═════ TASK DATA ═════

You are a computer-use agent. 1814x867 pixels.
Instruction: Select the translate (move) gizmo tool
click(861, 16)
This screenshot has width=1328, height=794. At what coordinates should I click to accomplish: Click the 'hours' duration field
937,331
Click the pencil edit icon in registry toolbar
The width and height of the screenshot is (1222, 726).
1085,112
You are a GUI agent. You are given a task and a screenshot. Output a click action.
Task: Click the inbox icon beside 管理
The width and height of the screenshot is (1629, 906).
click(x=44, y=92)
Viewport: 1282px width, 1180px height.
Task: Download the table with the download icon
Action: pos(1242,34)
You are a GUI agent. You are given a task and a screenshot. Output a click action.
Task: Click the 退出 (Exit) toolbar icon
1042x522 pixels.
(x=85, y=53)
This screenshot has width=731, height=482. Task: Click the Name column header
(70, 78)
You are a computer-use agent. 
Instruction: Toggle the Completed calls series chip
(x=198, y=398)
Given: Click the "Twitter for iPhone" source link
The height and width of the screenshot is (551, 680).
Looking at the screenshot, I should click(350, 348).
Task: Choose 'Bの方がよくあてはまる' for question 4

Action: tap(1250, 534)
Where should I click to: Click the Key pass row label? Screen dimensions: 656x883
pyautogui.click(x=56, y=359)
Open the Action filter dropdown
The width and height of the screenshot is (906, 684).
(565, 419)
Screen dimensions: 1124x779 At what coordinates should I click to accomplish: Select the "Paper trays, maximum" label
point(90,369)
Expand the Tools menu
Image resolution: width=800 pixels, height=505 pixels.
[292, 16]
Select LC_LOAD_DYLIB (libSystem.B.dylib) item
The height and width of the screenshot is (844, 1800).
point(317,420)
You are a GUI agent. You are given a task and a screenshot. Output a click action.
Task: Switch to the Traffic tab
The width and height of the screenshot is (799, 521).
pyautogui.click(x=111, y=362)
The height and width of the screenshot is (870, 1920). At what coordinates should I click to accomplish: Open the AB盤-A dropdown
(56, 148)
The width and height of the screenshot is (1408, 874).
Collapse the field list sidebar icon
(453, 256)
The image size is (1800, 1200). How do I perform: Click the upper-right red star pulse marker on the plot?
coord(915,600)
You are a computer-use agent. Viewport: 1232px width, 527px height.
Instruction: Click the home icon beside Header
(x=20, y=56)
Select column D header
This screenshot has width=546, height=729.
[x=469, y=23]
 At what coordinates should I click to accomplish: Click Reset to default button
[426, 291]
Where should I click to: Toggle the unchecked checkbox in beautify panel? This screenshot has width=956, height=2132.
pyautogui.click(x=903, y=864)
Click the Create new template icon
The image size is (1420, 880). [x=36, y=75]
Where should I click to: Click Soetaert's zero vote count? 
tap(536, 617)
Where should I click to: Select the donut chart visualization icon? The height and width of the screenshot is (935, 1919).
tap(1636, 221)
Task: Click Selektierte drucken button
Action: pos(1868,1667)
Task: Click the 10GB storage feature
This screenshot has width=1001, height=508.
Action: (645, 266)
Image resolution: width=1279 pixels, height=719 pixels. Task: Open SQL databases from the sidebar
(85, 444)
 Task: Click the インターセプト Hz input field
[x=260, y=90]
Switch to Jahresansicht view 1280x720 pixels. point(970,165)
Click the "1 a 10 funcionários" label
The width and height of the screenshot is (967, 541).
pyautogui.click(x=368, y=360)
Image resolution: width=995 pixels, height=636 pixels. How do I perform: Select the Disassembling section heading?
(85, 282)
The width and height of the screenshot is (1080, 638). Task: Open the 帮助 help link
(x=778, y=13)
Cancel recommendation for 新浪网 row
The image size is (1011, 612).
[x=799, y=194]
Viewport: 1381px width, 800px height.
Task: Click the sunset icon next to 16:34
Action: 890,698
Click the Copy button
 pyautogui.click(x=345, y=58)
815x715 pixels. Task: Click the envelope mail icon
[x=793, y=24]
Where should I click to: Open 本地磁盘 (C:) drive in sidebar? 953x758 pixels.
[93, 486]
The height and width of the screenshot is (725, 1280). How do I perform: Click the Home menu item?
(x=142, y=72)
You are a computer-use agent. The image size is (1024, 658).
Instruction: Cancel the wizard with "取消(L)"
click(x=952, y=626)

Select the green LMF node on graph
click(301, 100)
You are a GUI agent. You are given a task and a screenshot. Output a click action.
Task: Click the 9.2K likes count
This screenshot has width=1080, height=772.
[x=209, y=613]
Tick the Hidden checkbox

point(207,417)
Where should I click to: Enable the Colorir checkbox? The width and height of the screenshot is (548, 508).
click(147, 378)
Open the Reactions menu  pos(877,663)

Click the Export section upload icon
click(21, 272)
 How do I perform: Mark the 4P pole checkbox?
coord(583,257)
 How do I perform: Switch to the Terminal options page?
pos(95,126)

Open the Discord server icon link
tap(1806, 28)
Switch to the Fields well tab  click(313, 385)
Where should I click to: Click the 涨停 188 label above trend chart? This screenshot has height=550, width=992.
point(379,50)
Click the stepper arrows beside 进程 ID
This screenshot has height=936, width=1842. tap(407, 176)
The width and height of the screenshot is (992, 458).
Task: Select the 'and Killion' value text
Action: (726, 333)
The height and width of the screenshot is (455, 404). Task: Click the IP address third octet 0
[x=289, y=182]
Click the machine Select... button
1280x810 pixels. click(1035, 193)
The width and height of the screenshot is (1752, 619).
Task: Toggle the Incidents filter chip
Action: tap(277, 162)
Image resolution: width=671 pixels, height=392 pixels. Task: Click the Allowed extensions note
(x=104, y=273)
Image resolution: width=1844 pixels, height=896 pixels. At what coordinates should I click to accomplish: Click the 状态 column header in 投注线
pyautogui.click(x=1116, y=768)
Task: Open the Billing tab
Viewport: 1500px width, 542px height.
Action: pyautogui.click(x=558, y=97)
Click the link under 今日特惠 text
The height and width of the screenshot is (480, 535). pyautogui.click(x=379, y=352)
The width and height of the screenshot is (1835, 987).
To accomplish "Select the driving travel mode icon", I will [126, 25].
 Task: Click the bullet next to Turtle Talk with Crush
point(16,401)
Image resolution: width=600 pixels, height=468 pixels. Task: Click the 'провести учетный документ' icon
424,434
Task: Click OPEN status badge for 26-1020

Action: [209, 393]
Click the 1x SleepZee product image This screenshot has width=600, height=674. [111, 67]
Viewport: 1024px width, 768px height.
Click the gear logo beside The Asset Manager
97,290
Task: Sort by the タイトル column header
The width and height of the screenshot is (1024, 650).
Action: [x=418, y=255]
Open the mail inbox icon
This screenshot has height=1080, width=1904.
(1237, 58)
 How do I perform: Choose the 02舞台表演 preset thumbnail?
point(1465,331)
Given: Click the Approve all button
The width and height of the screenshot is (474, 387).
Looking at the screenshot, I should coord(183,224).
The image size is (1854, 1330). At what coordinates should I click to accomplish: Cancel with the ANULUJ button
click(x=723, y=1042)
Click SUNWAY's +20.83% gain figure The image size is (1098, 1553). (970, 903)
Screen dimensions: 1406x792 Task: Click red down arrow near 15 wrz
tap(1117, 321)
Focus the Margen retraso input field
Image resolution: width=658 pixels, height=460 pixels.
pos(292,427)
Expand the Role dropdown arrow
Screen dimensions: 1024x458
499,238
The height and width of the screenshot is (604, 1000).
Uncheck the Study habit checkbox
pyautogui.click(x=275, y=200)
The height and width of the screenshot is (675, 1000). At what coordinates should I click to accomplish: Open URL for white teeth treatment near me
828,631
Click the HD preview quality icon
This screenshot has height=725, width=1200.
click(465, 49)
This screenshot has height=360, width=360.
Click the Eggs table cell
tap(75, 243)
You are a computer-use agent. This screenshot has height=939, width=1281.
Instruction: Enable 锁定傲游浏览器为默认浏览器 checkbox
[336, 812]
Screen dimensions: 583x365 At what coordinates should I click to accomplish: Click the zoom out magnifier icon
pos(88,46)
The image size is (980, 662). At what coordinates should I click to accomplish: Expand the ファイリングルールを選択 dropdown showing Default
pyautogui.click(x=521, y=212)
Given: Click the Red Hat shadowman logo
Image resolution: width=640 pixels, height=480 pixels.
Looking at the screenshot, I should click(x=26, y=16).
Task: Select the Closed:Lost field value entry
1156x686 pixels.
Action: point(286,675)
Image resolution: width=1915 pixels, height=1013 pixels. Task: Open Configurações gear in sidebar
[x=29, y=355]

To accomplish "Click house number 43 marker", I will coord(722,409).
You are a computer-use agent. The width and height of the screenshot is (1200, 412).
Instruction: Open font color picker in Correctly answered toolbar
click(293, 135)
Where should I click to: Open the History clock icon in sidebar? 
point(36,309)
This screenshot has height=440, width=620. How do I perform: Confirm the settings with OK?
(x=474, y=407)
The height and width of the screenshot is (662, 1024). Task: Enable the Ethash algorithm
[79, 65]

═════

### TASK PROMPT
Report back each line of the entries that holds the string "computer".

### SOLUTION TO THIS PROBLEM
You are a computer-use agent. 1814x867 pixels.
You are a computer-use agent. 
You are a computer-use agent. Viewport: 1232px width, 527px height.
You are a computer-use agent. The image size is (1024, 658).
You are a computer-use agent. This screenshot has height=939, width=1281.
You are a computer-use agent. The width and height of the screenshot is (1200, 412).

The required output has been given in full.